Records for finding displayed items:

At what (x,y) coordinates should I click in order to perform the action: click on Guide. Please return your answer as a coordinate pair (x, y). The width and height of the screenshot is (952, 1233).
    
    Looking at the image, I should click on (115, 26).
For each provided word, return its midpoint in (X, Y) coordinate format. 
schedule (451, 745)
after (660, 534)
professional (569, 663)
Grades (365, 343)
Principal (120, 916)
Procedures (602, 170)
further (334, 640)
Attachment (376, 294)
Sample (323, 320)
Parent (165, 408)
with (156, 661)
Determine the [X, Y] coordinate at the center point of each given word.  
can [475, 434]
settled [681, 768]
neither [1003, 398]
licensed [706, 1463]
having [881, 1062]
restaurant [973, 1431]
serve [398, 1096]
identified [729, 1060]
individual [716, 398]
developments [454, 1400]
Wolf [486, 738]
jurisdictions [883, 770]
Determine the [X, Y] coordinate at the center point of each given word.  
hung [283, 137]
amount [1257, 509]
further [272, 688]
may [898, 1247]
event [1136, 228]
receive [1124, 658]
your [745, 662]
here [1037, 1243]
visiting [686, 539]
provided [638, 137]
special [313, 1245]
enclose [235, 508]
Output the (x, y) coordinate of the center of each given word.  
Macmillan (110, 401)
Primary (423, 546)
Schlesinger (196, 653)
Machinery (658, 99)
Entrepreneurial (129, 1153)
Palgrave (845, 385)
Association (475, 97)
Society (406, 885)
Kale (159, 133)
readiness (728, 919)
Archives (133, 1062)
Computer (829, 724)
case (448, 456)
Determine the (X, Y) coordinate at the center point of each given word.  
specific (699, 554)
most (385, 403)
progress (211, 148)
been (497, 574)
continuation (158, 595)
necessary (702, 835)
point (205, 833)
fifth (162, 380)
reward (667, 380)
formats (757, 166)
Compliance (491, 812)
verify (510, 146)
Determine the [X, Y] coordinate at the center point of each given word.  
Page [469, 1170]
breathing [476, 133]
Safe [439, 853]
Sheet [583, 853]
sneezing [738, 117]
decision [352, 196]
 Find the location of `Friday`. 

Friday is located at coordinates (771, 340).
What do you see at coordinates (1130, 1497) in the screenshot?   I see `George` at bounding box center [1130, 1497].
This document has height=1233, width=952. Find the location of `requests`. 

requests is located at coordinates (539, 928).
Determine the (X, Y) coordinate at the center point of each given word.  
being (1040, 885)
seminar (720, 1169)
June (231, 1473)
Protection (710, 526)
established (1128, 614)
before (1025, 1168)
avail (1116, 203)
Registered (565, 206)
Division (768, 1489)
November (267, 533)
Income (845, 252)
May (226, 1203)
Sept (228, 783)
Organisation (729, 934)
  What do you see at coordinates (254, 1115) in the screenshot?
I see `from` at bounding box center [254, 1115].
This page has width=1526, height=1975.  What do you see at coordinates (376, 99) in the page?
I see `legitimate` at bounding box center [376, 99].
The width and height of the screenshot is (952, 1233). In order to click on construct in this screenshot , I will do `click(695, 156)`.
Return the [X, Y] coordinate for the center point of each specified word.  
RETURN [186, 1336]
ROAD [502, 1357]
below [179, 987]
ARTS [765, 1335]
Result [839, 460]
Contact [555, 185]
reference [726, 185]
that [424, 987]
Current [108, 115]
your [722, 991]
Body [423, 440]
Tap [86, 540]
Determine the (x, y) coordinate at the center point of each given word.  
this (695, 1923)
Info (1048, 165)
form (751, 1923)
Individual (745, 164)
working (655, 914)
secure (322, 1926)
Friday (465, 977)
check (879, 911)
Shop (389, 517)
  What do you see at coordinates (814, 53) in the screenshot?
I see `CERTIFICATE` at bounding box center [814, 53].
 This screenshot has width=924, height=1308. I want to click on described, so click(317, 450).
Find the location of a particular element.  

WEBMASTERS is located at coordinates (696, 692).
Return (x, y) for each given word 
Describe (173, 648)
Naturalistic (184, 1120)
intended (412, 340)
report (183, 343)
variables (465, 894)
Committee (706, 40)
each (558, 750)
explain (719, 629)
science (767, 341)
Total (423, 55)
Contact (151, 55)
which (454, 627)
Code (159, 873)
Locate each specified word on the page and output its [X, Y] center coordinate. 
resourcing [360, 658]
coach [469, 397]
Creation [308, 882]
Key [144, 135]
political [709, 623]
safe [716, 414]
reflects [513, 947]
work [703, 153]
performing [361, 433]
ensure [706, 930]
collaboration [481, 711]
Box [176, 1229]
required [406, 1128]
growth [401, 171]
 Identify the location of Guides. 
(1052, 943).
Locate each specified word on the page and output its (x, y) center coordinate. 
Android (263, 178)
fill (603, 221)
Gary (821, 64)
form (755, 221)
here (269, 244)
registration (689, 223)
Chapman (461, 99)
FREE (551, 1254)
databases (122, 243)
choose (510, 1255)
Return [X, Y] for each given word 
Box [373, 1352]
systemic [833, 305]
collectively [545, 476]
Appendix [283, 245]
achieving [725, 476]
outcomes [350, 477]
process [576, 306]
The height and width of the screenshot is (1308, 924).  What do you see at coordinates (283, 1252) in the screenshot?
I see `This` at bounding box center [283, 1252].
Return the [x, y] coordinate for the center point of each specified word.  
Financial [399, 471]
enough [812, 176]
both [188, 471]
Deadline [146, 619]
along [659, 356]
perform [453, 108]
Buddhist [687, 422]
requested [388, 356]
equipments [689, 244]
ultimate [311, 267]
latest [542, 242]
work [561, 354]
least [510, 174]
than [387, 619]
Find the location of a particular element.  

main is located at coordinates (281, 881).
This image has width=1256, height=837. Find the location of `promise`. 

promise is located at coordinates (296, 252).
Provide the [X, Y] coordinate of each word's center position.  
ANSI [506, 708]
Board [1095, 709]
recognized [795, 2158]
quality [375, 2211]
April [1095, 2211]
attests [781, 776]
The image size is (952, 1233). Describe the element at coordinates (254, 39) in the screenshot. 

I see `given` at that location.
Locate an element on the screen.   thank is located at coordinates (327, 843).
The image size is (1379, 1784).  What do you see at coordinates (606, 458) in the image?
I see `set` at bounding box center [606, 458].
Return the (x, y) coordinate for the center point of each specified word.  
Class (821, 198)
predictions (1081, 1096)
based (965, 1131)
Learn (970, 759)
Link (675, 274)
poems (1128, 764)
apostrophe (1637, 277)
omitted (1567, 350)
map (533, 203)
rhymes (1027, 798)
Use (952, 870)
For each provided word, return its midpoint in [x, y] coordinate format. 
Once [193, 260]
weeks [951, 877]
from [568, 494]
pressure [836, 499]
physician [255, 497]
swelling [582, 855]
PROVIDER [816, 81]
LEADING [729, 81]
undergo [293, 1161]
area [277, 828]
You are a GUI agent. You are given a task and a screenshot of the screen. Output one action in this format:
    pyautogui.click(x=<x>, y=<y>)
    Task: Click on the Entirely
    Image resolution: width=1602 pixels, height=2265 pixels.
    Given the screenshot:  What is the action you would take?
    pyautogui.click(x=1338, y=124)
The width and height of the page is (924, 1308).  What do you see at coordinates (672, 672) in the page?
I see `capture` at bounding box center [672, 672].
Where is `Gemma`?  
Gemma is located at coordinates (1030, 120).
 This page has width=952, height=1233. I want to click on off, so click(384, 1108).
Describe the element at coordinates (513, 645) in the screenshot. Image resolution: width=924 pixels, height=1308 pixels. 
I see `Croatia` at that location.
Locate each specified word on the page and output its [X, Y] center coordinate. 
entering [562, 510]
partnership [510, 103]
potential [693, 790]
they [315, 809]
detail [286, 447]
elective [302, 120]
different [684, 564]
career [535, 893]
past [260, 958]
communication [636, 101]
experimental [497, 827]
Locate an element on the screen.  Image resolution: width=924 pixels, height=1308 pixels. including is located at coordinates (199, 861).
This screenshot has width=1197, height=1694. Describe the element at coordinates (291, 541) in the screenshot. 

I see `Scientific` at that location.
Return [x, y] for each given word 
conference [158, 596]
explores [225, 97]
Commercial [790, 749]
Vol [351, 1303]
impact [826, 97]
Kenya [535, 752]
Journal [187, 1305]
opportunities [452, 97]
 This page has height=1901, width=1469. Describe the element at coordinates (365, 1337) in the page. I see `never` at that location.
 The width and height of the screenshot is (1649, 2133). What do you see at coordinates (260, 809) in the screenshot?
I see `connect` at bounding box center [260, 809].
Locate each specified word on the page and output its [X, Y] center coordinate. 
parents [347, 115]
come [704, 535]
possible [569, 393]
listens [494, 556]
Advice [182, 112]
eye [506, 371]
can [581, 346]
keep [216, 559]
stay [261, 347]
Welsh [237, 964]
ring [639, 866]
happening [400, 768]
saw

## DIRECTION
Output the data verbatim, everything from the very beginning down to and including the line that contains "event [1136, 228]".

## TASK ANSWER
At what (x,y) coordinates should I click in order to perform the action: click on Guide. Please return your answer as a coordinate pair (x, y). The width and height of the screenshot is (952, 1233).
    
    Looking at the image, I should click on (115, 26).
For each provided word, return its midpoint in (X, Y) coordinate format. 
schedule (451, 745)
after (660, 534)
professional (569, 663)
Grades (365, 343)
Principal (120, 916)
Procedures (602, 170)
further (334, 640)
Attachment (376, 294)
Sample (323, 320)
Parent (165, 408)
with (156, 661)
Determine the [X, Y] coordinate at the center point of each given word.  
can [475, 434]
settled [681, 768]
neither [1003, 398]
licensed [706, 1463]
having [881, 1062]
restaurant [973, 1431]
serve [398, 1096]
identified [729, 1060]
individual [716, 398]
developments [454, 1400]
Wolf [486, 738]
jurisdictions [883, 770]
Determine the [X, Y] coordinate at the center point of each given word.  
hung [283, 137]
amount [1257, 509]
further [272, 688]
may [898, 1247]
event [1136, 228]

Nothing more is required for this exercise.